WORK TO BE COMPLETED:
Line by line, reproduce the records exactly.

Stored records:
Content starts

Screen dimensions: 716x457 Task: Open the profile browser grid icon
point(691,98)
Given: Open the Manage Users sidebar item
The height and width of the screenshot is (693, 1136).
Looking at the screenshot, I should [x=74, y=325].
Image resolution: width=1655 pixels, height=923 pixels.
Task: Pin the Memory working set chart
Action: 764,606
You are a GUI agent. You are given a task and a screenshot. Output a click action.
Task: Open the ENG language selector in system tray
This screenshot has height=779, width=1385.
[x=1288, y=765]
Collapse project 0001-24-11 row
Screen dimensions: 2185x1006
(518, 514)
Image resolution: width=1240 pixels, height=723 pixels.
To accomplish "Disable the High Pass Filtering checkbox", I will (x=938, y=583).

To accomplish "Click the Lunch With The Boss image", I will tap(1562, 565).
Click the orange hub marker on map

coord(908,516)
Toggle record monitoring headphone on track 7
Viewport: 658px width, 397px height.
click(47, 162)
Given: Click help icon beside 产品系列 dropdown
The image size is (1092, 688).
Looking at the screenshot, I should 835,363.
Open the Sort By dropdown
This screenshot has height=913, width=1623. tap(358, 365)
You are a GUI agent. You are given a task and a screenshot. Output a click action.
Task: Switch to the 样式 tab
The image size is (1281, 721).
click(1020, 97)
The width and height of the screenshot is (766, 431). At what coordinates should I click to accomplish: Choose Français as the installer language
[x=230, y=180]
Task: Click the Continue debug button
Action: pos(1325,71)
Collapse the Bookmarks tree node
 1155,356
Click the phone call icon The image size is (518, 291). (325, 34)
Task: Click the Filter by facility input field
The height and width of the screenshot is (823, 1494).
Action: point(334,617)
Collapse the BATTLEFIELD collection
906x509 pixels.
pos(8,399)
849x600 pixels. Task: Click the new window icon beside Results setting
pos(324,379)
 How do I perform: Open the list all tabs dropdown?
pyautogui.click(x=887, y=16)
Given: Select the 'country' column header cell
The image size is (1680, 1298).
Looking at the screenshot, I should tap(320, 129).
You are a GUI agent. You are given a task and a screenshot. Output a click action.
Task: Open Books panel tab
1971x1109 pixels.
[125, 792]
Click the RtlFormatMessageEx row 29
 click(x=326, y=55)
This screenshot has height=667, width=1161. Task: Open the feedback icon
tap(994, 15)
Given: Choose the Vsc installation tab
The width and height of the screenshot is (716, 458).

Content ends

SOLUTION:
Screen dimensions: 716x457 Task: Open the profile browser grid icon
point(691,98)
Given: Open the Manage Users sidebar item
The height and width of the screenshot is (693, 1136).
Looking at the screenshot, I should [x=74, y=325].
Image resolution: width=1655 pixels, height=923 pixels.
Task: Pin the Memory working set chart
Action: 764,606
You are a GUI agent. You are given a task and a screenshot. Output a click action.
Task: Open the ENG language selector in system tray
This screenshot has height=779, width=1385.
[x=1288, y=765]
Collapse project 0001-24-11 row
Screen dimensions: 2185x1006
(518, 514)
Image resolution: width=1240 pixels, height=723 pixels.
To accomplish "Disable the High Pass Filtering checkbox", I will (x=938, y=583).

To accomplish "Click the Lunch With The Boss image", I will tap(1562, 565).
Click the orange hub marker on map

coord(908,516)
Toggle record monitoring headphone on track 7
Viewport: 658px width, 397px height.
click(47, 162)
Given: Click help icon beside 产品系列 dropdown
The image size is (1092, 688).
Looking at the screenshot, I should 835,363.
Open the Sort By dropdown
This screenshot has height=913, width=1623. tap(358, 365)
You are a GUI agent. You are given a task and a screenshot. Output a click action.
Task: Switch to the 样式 tab
The image size is (1281, 721).
click(1020, 97)
The width and height of the screenshot is (766, 431). At what coordinates should I click to accomplish: Choose Français as the installer language
[x=230, y=180]
Task: Click the Continue debug button
Action: pos(1325,71)
Collapse the Bookmarks tree node
 1155,356
Click the phone call icon The image size is (518, 291). (325, 34)
Task: Click the Filter by facility input field
The height and width of the screenshot is (823, 1494).
Action: point(334,617)
Collapse the BATTLEFIELD collection
906x509 pixels.
pos(8,399)
849x600 pixels. Task: Click the new window icon beside Results setting
pos(324,379)
 How do I perform: Open the list all tabs dropdown?
pyautogui.click(x=887, y=16)
Given: Select the 'country' column header cell
The image size is (1680, 1298).
Looking at the screenshot, I should tap(320, 129).
You are a GUI agent. You are given a task and a screenshot. Output a click action.
Task: Open Books panel tab
1971x1109 pixels.
[125, 792]
Click the RtlFormatMessageEx row 29
 click(x=326, y=55)
This screenshot has height=667, width=1161. Task: Open the feedback icon
tap(994, 15)
Given: Choose the Vsc installation tab
The width and height of the screenshot is (716, 458).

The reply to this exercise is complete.